• TO DO: Convert the lines below, from the one containing "has width=800, height=450." through the end, into a two-column CSV with the headers input and output. Give one row for each input and its output, place each in a single quoted field with line breaks changed to spaces, and omit the pictures.

• MATERIAL SUPPLIED:
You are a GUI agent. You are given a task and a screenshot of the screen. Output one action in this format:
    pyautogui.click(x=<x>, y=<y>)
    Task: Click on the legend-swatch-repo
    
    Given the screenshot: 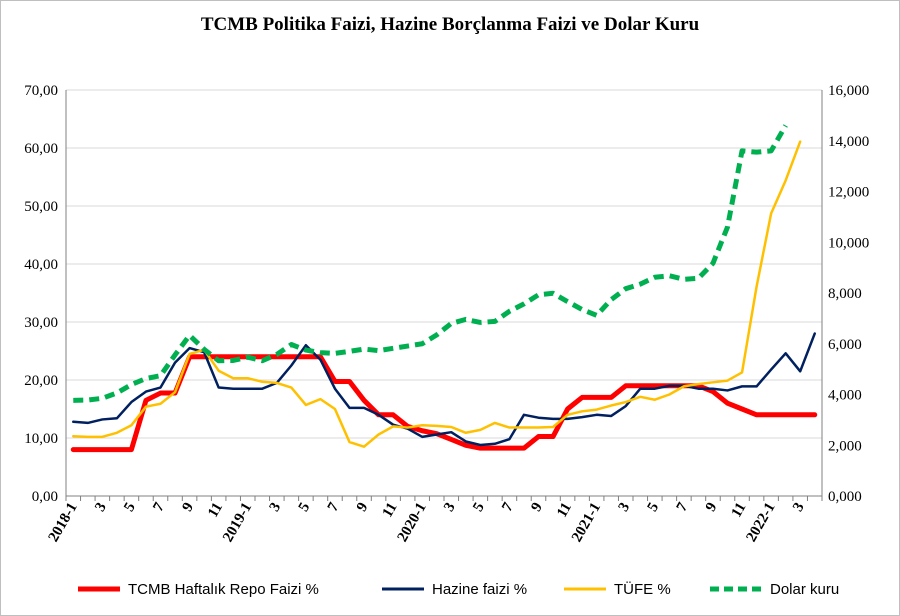 What is the action you would take?
    pyautogui.click(x=99, y=589)
    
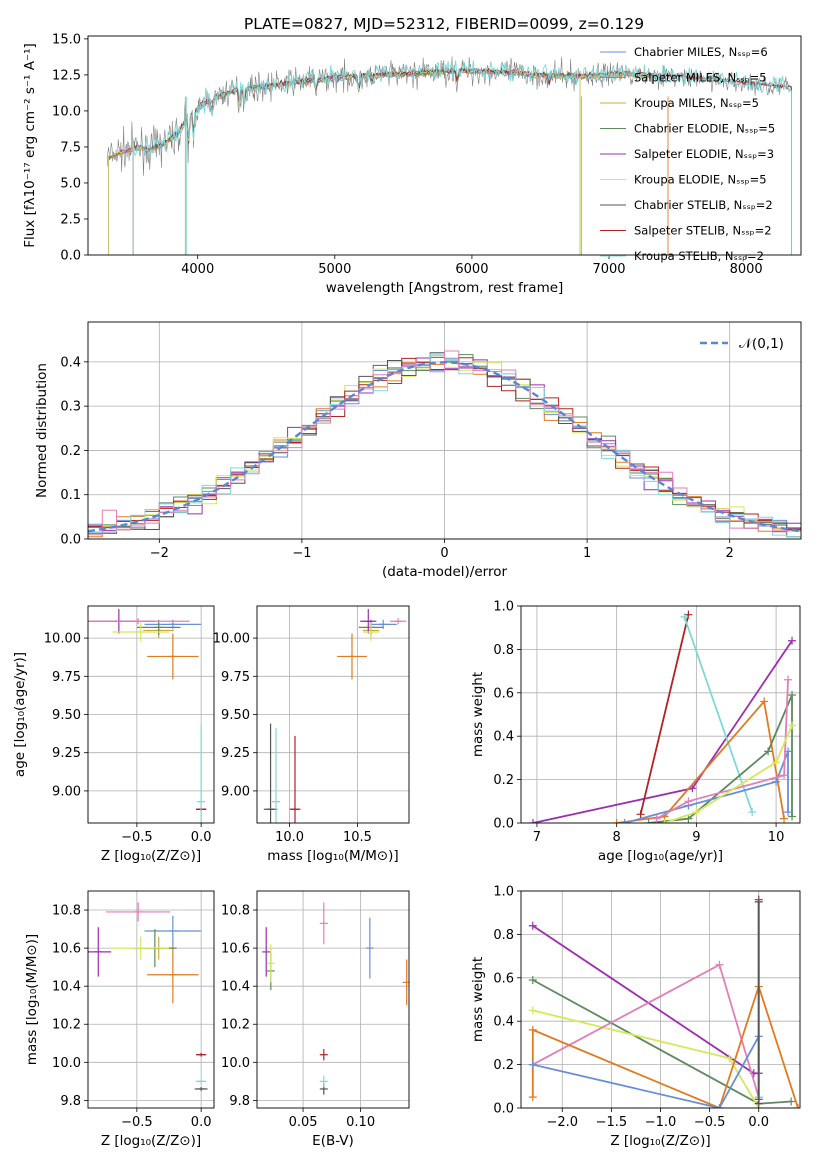  Describe the element at coordinates (504, 936) in the screenshot. I see `y-tick-label: 0.8` at that location.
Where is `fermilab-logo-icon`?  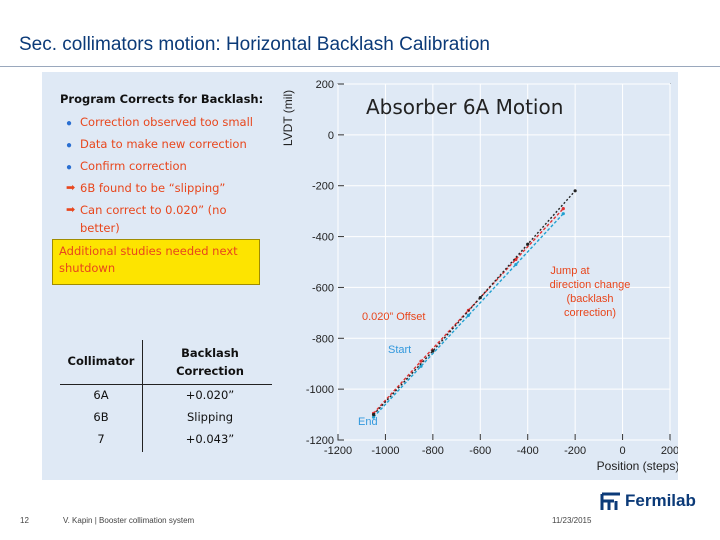
fermilab-logo-icon is located at coordinates (610, 501).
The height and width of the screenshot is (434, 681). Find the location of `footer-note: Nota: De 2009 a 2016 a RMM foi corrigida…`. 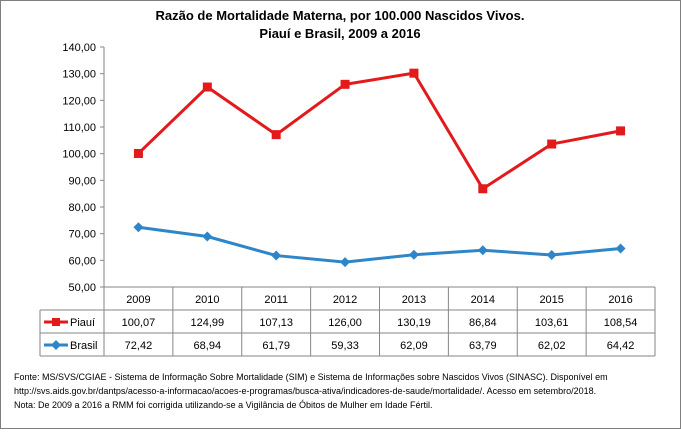

footer-note: Nota: De 2009 a 2016 a RMM foi corrigida… is located at coordinates (224, 405).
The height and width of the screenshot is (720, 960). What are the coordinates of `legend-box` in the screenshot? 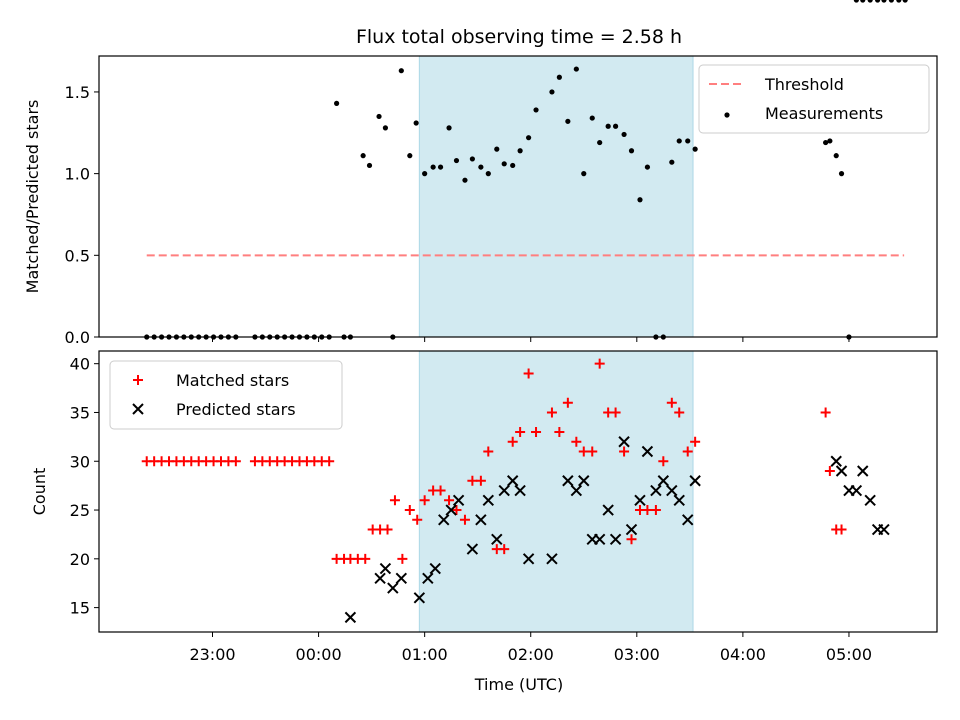 It's located at (814, 99).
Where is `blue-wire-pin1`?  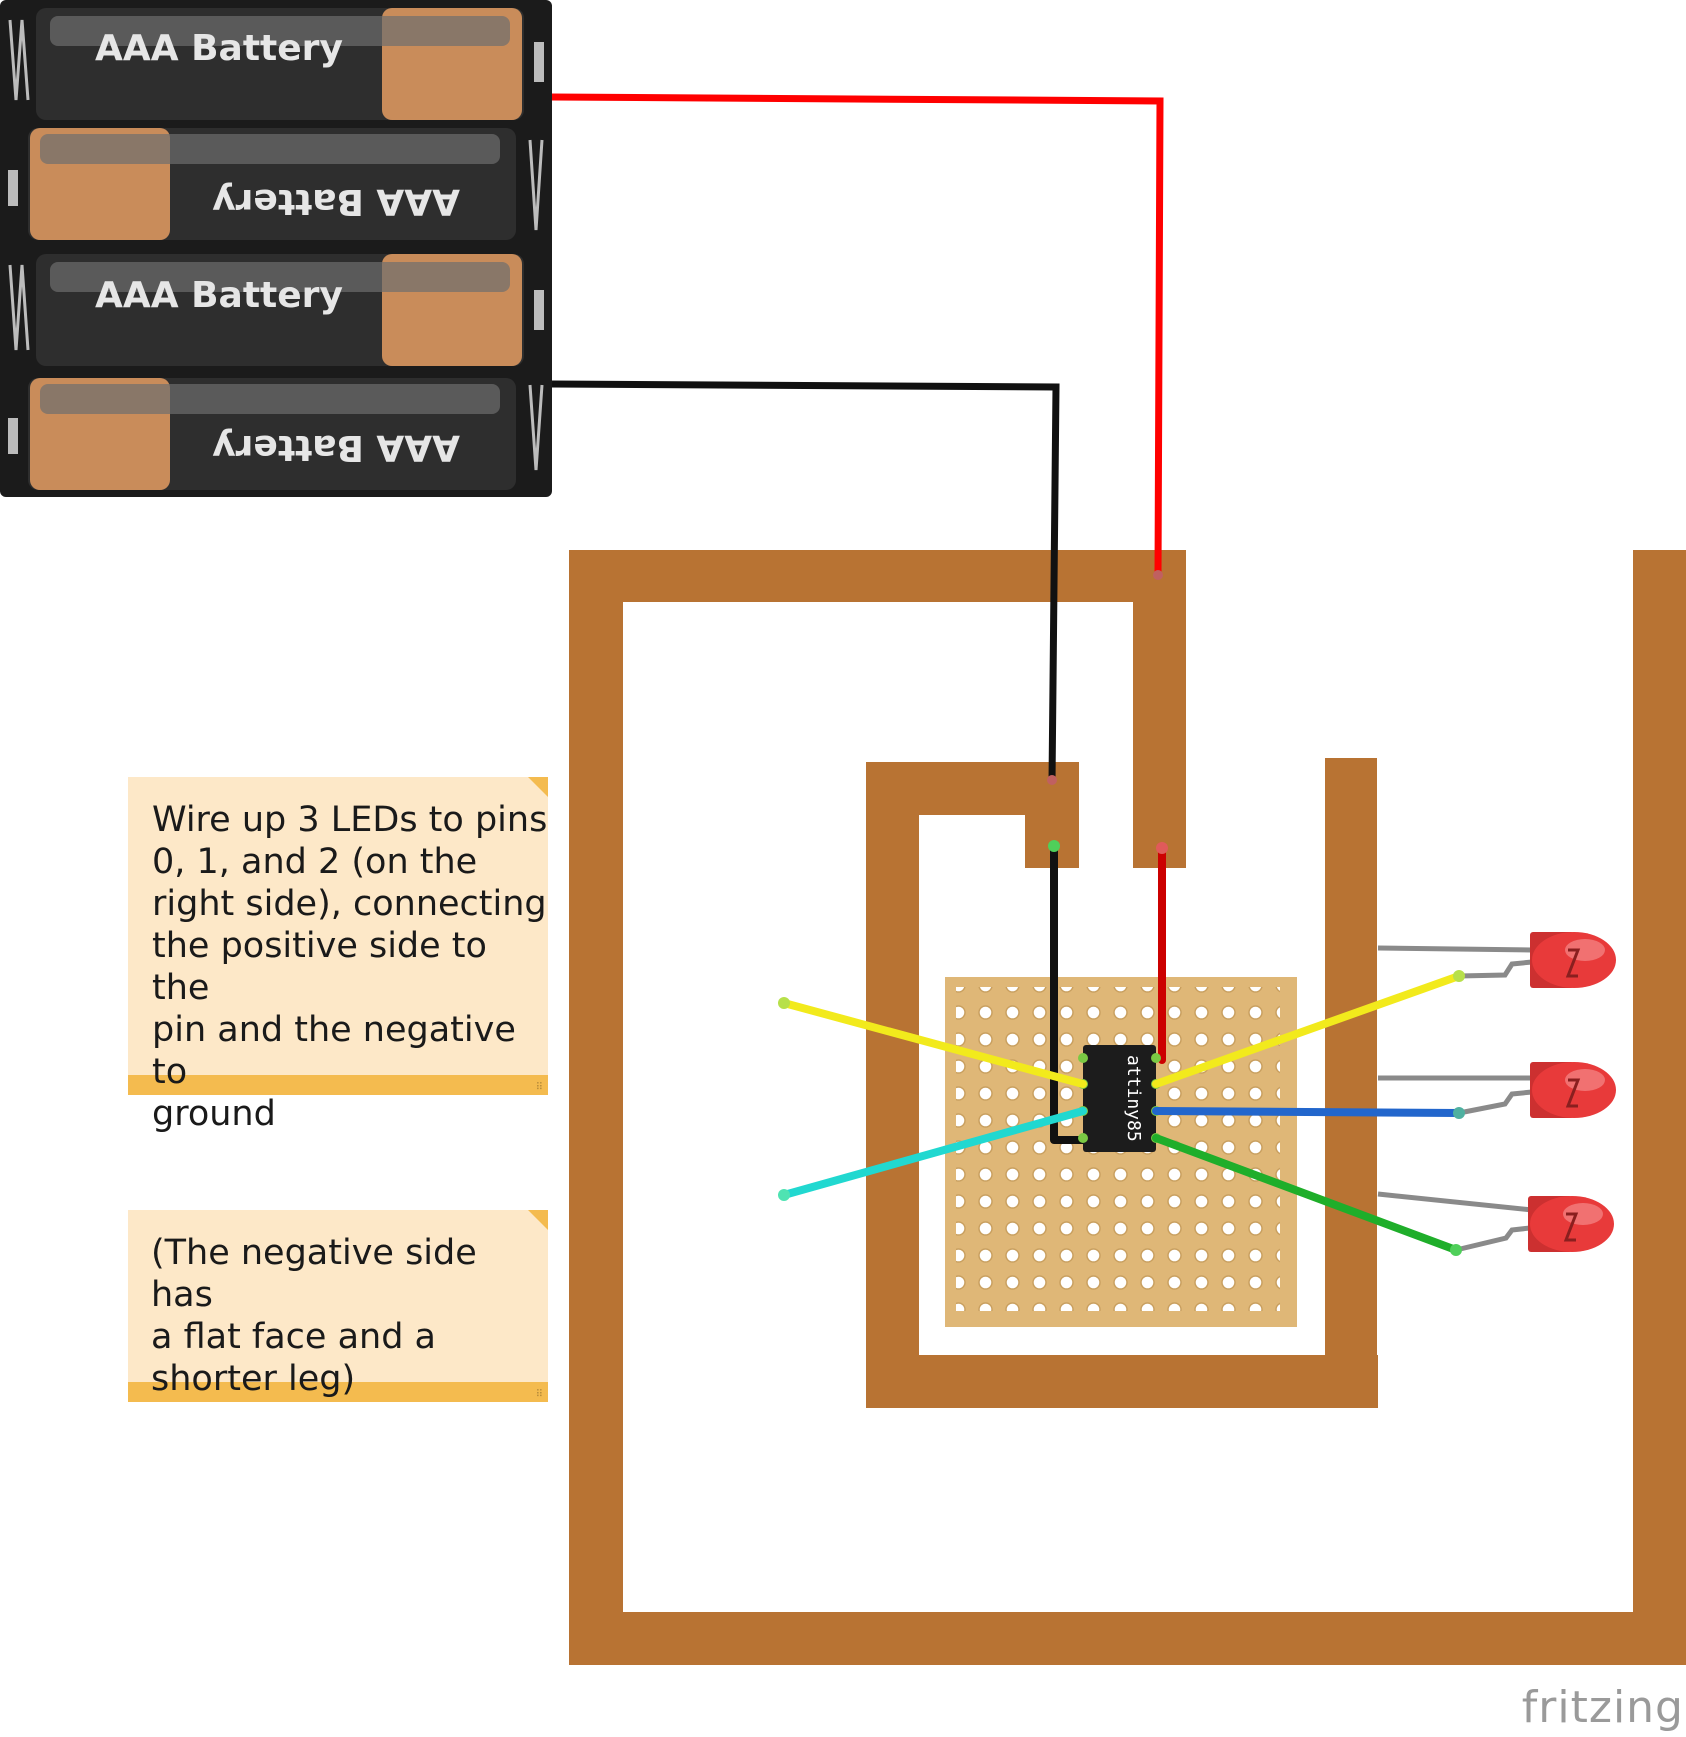
blue-wire-pin1 is located at coordinates (1308, 1112).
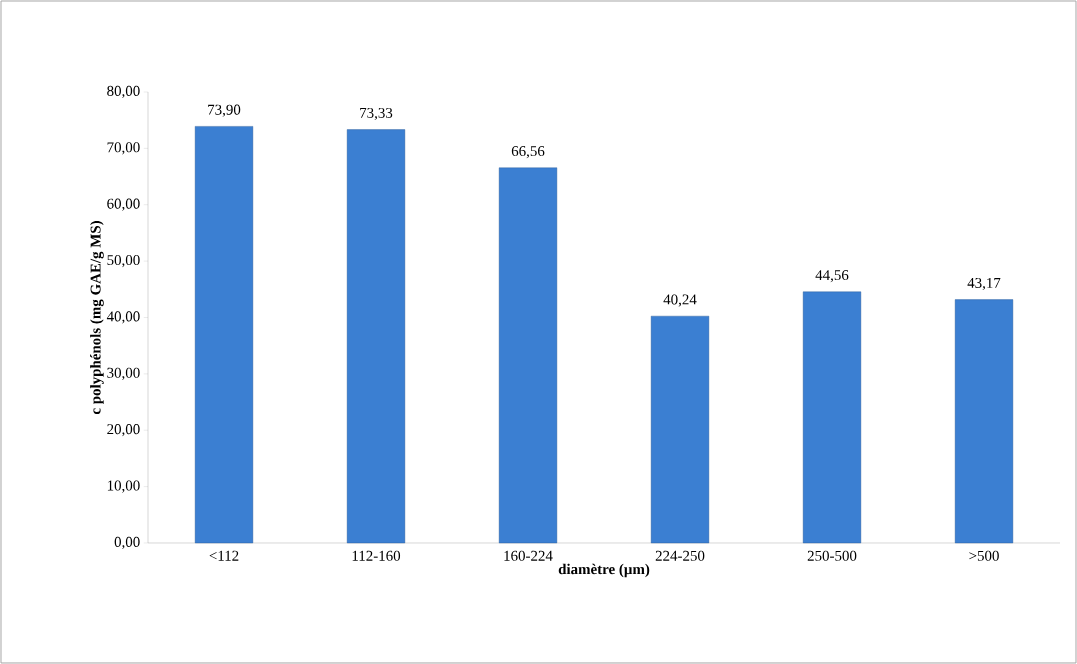 The image size is (1077, 664). I want to click on data-label: 73,90, so click(224, 110).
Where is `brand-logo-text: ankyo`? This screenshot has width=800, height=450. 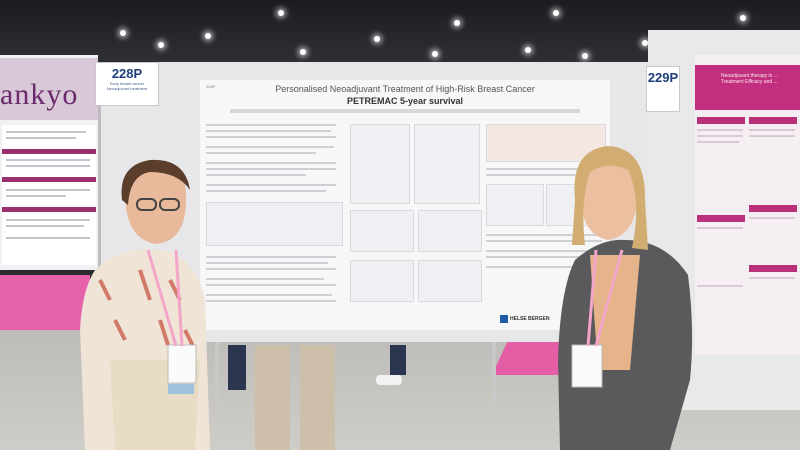
brand-logo-text: ankyo is located at coordinates (40, 94).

• WRITTEN SOLUTION:
input,output
"Where is `brand-logo-text: ankyo`? This screenshot has width=800, height=450.","brand-logo-text: ankyo is located at coordinates (40, 94)."